La déclaration de l’helvétique Carla Del Ponte – la «patronne de la «commission d’enquête» de l’ONU – sur la base d’une recherche dans les camps de réfugiés en Turquie et en Jordanie sur l’utilisation très probable du gaz sarin (un puissant neurotoxique, inodore, invisible et mortel) par les «rebelles» pose deux questions: 1° la Syrie est l’un parmi les six Etats qui n’ont pas signé, en 1993, la Convention sur l’interdiction des armes chimiques (CIAC); aux côtés de la Syrie on trouve la Corée du Nord, la Somalie, l’Angola, la Birmanie, l’Egypte et Israël; ce dernier n’a toujours pas ratifié la CIAC; 2° si l’évidence de l’utilisation par les rebelles du gaz sarin était si forte, pour quelle(s) raison(s) le régime de Bachar al-Assad se refuse-t-il à une enquête de l’ONU en Syrie, effectuée par une commission libre de se rendre dans toutes les parties de la Syrie, sans être cornaquée par les sbires du régime?

Les massacres commis par les «Forces militaires» de la dictature d’Assad continuent: ainsi dans la ville de Al-Bayad, région contrôlée par le régime et ses méthodes confessionnelles-clientélaires, 150 personnes ont été tuées (les photographies sont «claires») de la manière plus épouvantable.
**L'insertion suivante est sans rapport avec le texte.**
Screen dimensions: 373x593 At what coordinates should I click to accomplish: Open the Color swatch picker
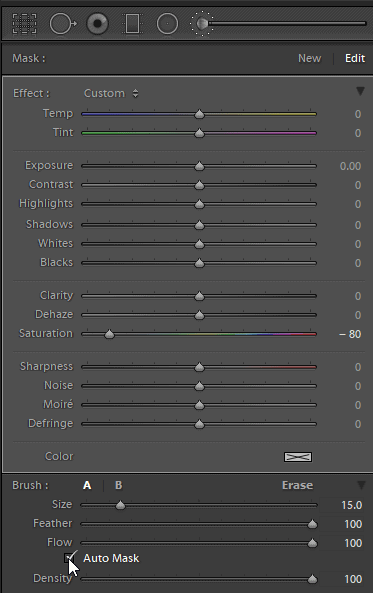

Le régime initie des «nettoyages ethniques» comme cela se confirme dans la région de Banias par les gangsters du régime, nommés chabihas, où enfants, femmes, adolescents deviennent les cibles «choisies» dans les maisons et fusillés sur des places comme à Ras al-Nabaa. (Rédaction A l’Encontre)

(Article publié dans Al Ahram, 8 mai 2013)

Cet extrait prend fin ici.